## RECORDED INFORMATION
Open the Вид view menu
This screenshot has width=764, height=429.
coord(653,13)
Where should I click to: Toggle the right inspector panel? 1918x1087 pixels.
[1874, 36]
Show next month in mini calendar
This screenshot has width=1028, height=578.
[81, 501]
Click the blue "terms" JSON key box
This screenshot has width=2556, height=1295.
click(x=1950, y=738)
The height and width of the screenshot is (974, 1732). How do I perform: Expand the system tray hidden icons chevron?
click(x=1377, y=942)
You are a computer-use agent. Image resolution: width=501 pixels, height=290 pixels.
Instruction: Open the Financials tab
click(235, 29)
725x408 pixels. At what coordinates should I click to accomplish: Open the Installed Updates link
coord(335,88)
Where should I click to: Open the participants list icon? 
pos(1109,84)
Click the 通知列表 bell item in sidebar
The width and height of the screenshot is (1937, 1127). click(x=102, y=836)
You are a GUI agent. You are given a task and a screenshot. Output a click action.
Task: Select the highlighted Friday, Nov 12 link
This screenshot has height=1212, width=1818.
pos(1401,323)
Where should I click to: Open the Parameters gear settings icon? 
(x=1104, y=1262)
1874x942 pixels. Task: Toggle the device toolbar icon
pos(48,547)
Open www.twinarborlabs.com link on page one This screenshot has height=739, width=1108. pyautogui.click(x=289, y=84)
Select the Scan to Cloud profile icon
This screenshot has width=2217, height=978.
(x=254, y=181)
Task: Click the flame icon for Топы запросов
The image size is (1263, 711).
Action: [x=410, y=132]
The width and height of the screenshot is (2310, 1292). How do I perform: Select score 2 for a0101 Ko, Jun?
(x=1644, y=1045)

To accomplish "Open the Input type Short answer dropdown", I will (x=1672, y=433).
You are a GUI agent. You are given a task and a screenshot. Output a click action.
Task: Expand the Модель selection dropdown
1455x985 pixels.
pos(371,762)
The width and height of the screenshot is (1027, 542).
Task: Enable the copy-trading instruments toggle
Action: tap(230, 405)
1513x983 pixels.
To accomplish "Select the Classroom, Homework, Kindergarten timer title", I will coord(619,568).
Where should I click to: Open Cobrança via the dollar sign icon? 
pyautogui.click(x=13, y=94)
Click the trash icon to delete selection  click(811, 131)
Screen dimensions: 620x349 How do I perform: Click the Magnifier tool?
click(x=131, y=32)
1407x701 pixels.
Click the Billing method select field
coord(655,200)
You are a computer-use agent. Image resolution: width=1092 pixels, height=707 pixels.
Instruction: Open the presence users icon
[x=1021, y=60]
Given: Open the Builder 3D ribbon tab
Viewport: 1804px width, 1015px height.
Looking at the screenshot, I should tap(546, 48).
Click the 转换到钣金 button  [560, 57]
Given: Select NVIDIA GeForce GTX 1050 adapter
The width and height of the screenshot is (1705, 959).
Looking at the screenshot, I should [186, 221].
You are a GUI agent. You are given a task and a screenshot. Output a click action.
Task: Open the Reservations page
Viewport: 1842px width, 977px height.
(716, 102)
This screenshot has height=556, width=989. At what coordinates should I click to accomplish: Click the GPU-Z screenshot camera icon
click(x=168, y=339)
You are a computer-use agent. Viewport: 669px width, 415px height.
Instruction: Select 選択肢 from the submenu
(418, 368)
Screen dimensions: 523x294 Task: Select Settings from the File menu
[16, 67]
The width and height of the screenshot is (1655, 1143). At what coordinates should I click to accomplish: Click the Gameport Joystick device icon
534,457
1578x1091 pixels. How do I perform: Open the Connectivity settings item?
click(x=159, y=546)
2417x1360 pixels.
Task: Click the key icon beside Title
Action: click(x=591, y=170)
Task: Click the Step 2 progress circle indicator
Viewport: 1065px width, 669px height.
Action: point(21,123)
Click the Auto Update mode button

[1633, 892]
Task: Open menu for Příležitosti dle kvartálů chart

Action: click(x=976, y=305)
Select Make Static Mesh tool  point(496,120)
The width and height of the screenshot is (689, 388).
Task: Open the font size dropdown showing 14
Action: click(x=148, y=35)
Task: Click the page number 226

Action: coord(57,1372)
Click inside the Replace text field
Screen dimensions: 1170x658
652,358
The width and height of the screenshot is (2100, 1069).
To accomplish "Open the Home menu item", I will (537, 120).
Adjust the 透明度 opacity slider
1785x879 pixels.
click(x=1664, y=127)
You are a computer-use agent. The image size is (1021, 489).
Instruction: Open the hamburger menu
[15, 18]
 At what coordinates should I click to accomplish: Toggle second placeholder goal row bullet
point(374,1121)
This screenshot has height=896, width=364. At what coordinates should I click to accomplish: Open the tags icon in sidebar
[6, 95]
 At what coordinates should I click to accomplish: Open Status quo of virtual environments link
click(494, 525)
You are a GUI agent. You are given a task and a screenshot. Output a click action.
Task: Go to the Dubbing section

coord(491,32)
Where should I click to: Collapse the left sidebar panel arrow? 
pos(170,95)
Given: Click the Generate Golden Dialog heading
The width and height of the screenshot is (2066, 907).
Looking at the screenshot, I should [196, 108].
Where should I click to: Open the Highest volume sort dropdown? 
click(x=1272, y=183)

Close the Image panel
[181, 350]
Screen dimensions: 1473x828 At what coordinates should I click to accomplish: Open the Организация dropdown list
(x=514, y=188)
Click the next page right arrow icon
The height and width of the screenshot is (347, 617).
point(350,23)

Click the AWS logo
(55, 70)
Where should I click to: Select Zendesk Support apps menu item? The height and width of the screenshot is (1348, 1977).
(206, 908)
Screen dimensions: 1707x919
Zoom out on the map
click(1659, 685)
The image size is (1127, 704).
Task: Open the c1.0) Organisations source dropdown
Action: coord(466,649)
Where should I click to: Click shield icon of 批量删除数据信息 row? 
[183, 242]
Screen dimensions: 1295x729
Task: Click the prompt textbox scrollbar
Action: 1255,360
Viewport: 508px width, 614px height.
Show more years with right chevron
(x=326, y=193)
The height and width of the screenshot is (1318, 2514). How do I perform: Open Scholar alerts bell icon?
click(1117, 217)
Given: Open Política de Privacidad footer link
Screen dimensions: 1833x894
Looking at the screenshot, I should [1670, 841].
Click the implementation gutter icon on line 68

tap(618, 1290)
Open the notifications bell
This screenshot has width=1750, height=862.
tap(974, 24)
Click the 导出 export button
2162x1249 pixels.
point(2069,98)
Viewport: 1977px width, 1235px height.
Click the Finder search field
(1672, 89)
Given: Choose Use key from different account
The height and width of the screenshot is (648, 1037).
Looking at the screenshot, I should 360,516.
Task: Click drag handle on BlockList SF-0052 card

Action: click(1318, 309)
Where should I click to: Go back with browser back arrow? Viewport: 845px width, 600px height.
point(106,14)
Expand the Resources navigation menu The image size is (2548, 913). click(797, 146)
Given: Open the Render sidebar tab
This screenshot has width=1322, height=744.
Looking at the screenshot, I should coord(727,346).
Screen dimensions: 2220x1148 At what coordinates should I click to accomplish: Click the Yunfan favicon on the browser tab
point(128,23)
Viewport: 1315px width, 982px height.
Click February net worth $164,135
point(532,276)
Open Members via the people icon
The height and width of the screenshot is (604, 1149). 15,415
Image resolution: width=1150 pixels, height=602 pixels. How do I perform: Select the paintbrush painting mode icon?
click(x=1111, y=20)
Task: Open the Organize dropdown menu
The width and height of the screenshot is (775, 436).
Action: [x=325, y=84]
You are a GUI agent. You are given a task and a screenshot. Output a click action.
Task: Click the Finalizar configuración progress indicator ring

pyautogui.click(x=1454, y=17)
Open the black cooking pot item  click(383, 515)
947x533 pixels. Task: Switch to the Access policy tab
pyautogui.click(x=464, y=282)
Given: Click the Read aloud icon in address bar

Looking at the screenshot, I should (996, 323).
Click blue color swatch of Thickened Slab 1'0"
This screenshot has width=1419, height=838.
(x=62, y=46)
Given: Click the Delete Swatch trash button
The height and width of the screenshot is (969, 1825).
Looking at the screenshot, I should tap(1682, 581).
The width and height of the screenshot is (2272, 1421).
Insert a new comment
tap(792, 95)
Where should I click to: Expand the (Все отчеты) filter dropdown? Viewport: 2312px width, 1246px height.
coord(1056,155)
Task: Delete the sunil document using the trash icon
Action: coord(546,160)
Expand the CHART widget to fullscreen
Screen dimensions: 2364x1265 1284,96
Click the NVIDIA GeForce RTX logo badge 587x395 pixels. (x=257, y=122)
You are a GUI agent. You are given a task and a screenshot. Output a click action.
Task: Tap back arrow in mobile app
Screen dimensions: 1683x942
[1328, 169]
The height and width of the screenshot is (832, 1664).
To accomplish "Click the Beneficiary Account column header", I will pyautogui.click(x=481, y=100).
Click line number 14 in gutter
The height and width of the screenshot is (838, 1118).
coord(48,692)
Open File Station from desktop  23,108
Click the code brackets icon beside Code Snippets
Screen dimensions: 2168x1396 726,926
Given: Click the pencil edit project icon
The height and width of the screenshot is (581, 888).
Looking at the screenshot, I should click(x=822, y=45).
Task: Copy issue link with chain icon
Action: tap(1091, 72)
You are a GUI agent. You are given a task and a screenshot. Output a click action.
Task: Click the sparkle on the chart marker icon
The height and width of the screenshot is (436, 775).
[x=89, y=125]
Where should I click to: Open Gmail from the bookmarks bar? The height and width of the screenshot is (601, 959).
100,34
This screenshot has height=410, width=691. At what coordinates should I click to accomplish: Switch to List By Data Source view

## WHAT YOU HAVE TO DO
Would you please copy all lines in the data that contain the word "GeForce"?

## RESPONSE TO THIS EXERCISE
Given: Select NVIDIA GeForce GTX 1050 adapter
Click the NVIDIA GeForce RTX logo badge 587x395 pixels. (x=257, y=122)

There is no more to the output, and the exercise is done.